EN EL CASTILLO DE BARBA AZUL
—¿Por qué le llaman castillo de Barba Azul? —preguntó Susana a su marido, cuando estuvieron en la habitación que se les había asignado.
—¿Te parece impropio el nombre? —preguntó a su vez Duke—. La doña Ana aquella era una barba azul de primera clase. Cuatro maridos asesinados no son grano de anís.
—Pues la doña Ofelia ésta también se trae lo suyo —rió Susana—. Tres maridos muertos violentamente... Debe ser enfermedad familiar. Hay familias que propagan la hemofilia. Otras dejan como herencia él cáncer o la tuberculosis. Los Barrio padecen de viudedad triplicada o cuadruplicada. No comprendo cómo hay hombres lo bastante bravos para quererse casar con esas chicas numeradas.
—Cada chica vale diez millones —contestó Duke—. El día de la boda los recibirán.
—¿Cómo es que estás tan enterado de la vida y milagros de esa gente?
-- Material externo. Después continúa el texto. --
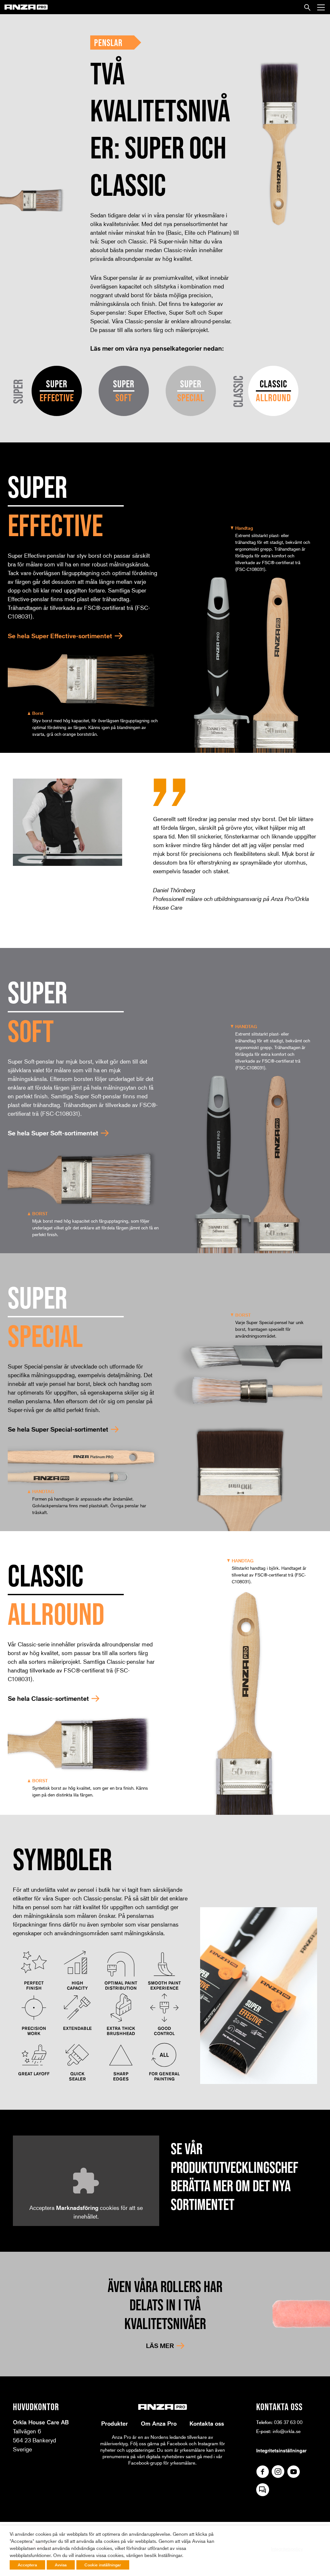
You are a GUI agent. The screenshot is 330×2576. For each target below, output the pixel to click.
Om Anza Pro (159, 2423)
—Procuro saberlo todo. Al menos todo cuanto tiene algún interés. La señora Dorchester les pagó a los editores del Quién es Quién en América una fortunita a condición de que no citasen sus anteriores matrimonios. Lo supe y me interesó averiguar qué pecadillos quería ocultar la buena señora. Max Mehl me ayudó, mostrándome una serie de documentos privados. Si no te importa, bajaremos en seguida al salón, quiero conocer más íntimamente a los habitantes de este castillo.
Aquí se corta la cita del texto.